▶ [Work task]:
In the entries below, find the lines with the word "image" and copy them.

▶ [Records for the exercise]:
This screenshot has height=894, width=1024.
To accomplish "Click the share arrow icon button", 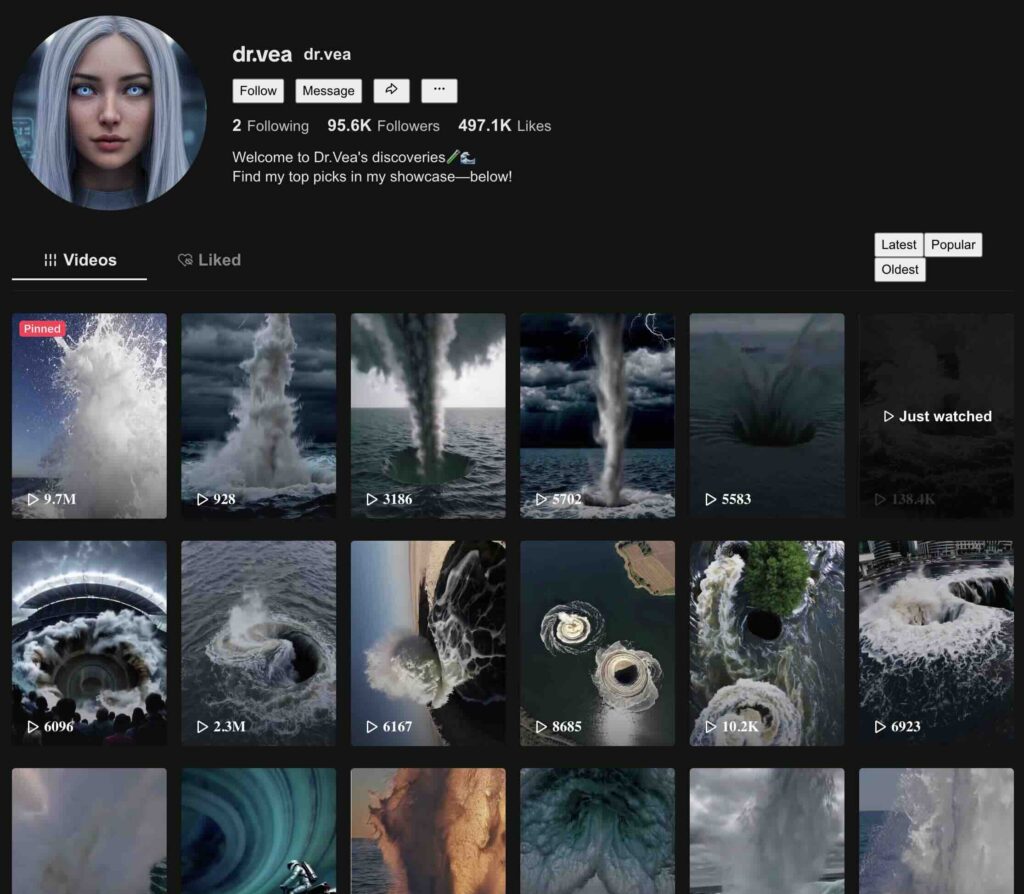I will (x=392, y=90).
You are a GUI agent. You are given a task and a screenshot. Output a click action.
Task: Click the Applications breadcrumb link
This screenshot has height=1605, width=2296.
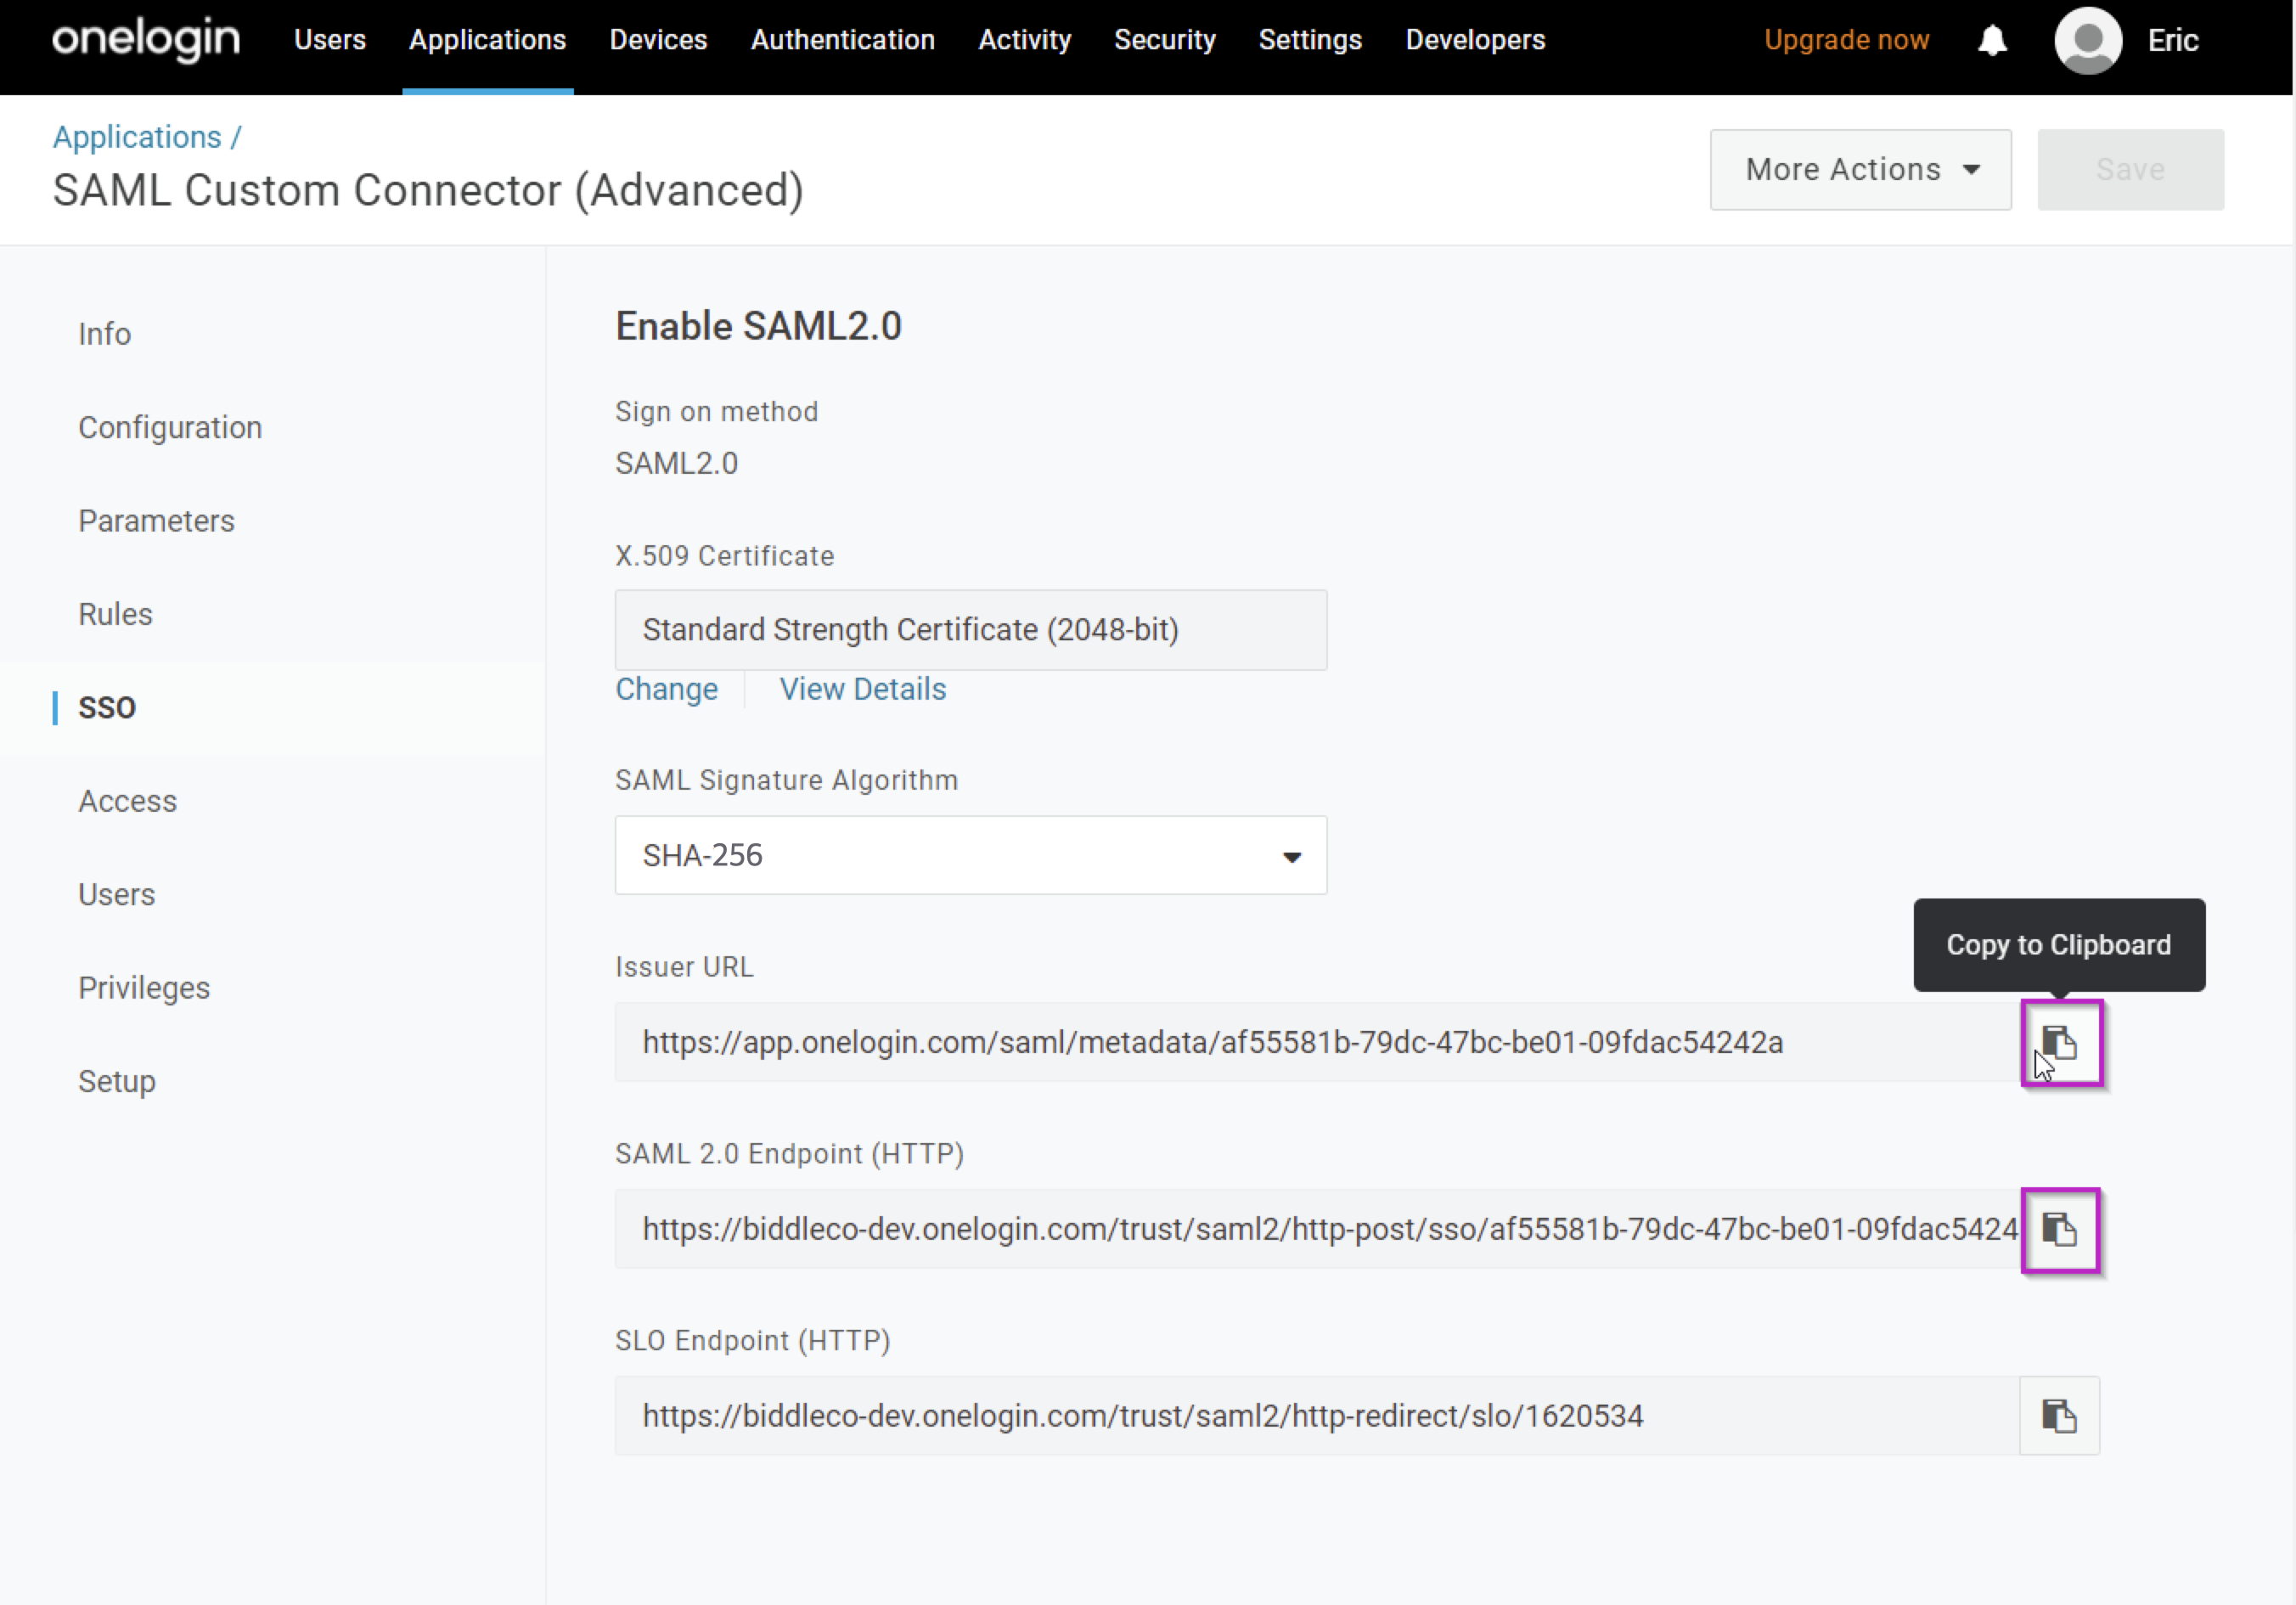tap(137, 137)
...
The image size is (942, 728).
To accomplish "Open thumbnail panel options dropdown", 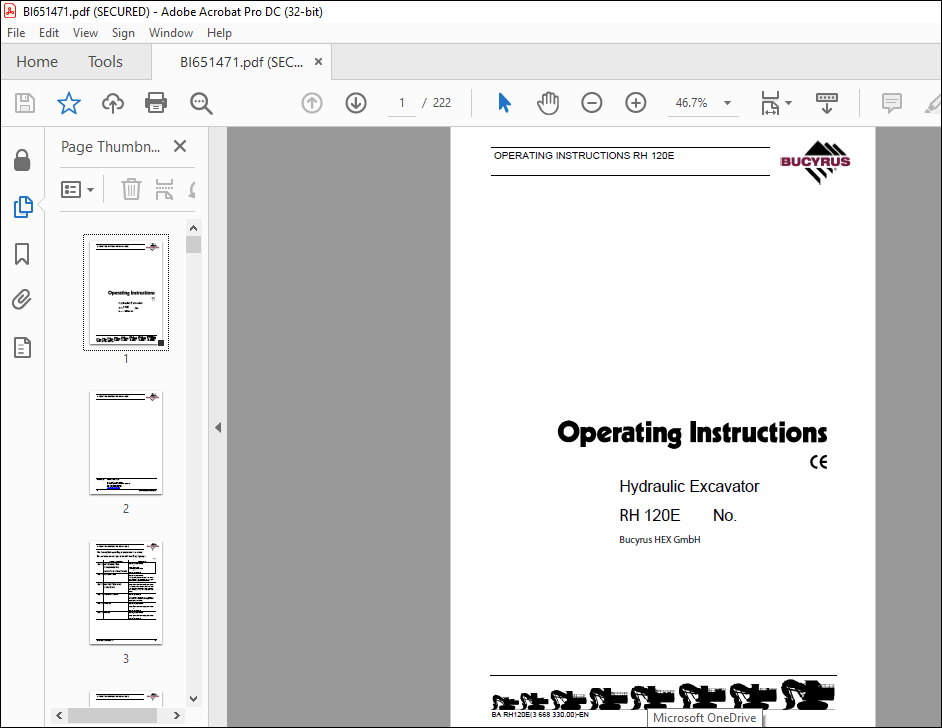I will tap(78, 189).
* * *
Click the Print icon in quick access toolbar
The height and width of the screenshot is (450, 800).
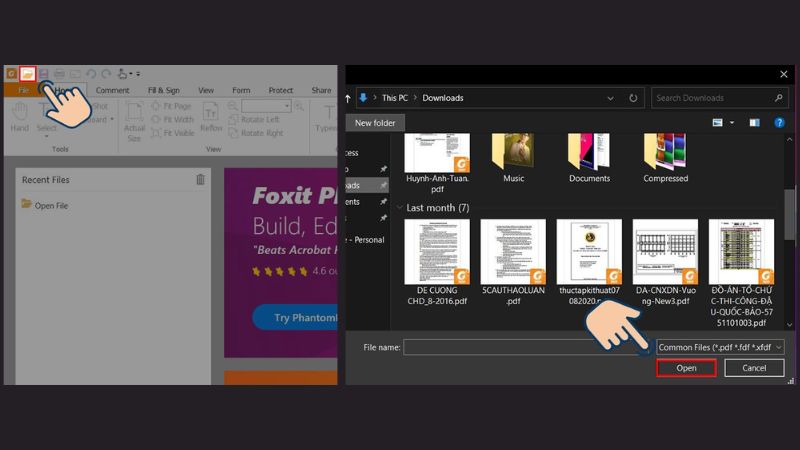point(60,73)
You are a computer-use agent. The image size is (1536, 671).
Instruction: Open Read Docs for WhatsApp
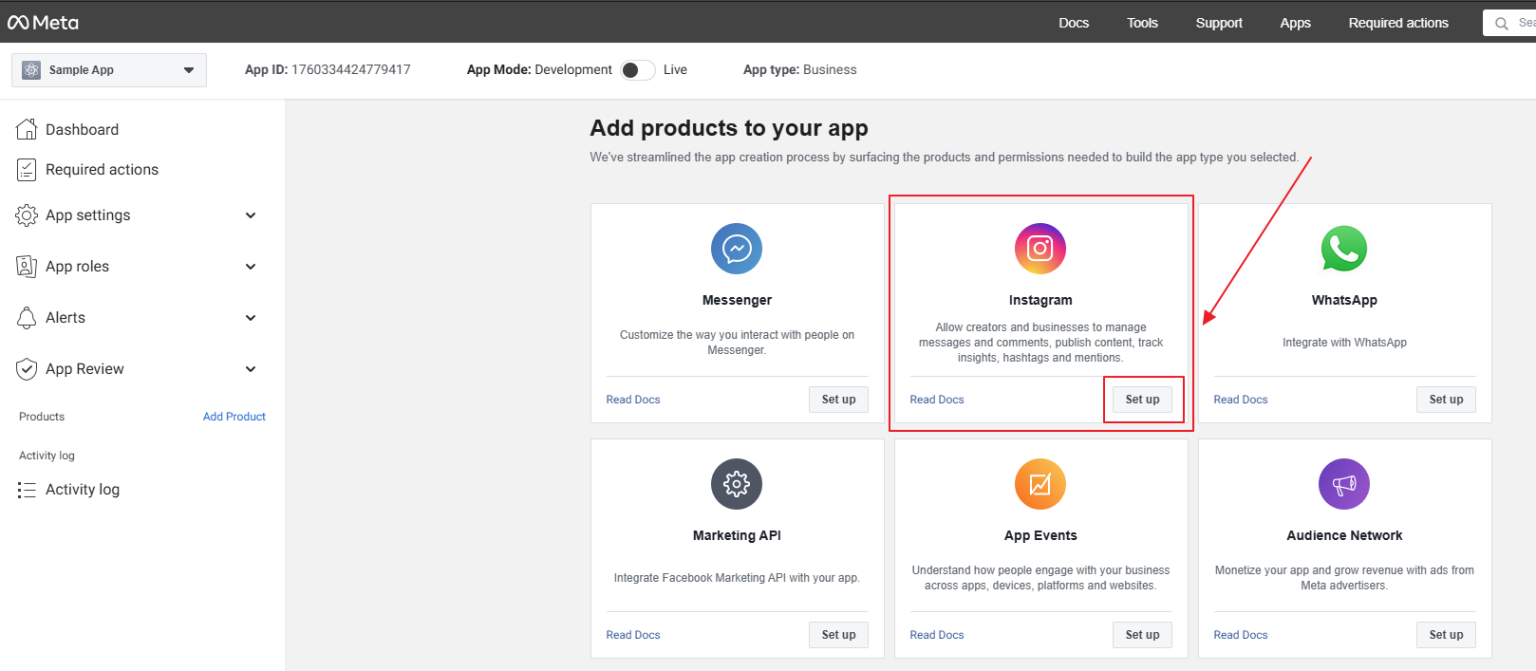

▶ [Completed task]:
The image size is (942, 728).
You are a computer-use agent. The image size is (1536, 671).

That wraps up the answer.